A lab focused on how artificial intelligence technology can improve the treatment of cardiovascular disease has tested the ability of ChatGPT to answer assessment questions from the American Board of Thoracic Surgery. ChatGPT-4 achieved an accuracy of 81.3 percent. The results prove that the AI model shows the ability to understand complex thoracic surgical clinical information, which the authors suggest could be developed into personalized learning platforms for trainees.
This single institution study retrospectively reviewed the outcome of pediatric Ebstein’s anomaly surgical correction. Of the 188 patients with a median (IQR) age of three years (1.6–5.6), 108 had cone reconstruction. Nearly 30 percent of patients required a bidirectional cavopulmonary shunt. Another 12 percent developed recurrent moderate to severe tricuspid regurgitation (TR). There was a lower incidence of recurrent TR in the group undergoing cone reconstruction. The age group of patients did not appear to affect the incidence of recurrent TR, reoperation, or death.

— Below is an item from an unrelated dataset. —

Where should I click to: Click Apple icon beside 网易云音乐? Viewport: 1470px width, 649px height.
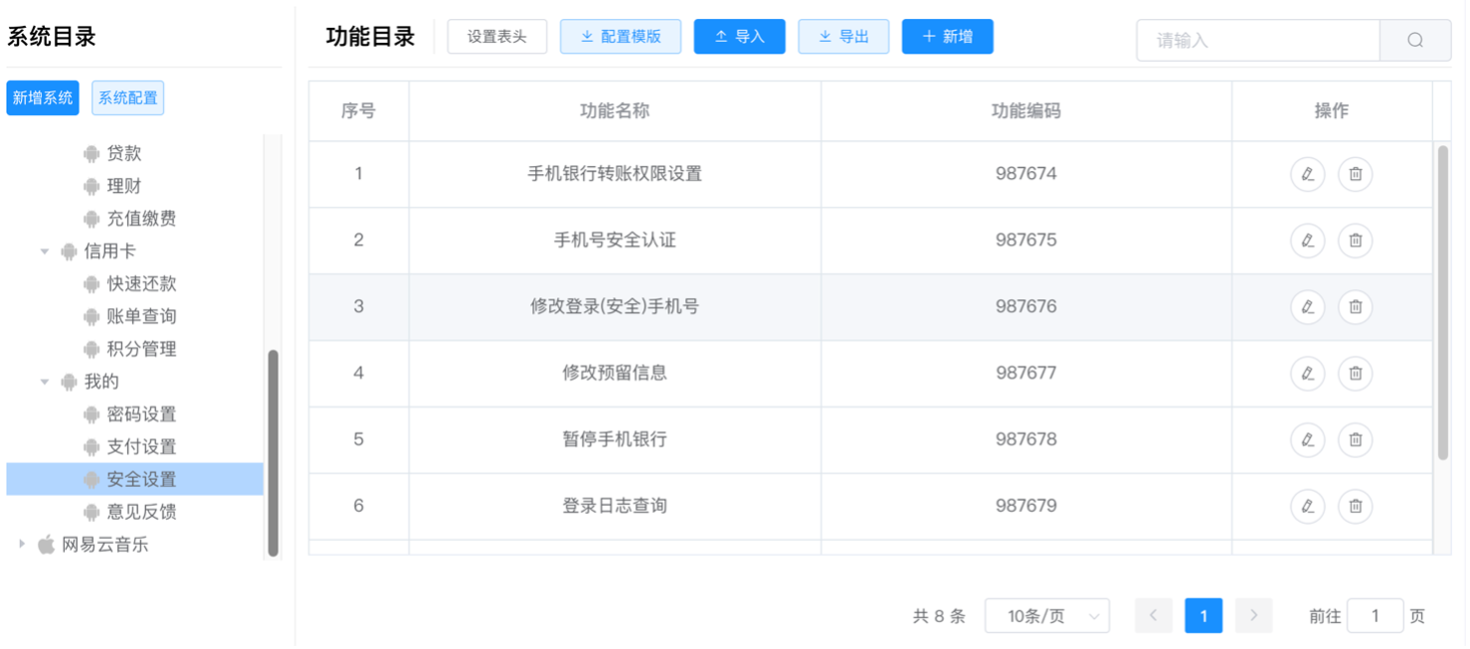click(46, 545)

Between 2011 and 2020, 14,704 isolated tricuspid operations were reported in The Society of Thoracic Surgeons Adult Cardiac Surgery Database, and 6,507 cases were identified after excluding emergencies, endocarditis, stenosis, and prior heart transplants. Operative mortality was 7.3 percent, and 1.7 percent in elective patients without heart failure, organ dysfunction, or prior surgery. Heart failure (odds ratio [OR] 1.6), higher Model For End-Stage Liver Disease score, tricuspid replacement (OR 1.56), and annual center volume < 5 cases per year (OR 1.37) were associated with worse operative mortality, suggesting early referral to higher volume centers may improve outcomes.
This article presents a tier-based framework with proposed benchmarks for the development of quality pediatric and congenital heart disease care in resource-limited settings. This was achieved by identifying the most common barriers to care and using a literature review method to determine the most effective solutions.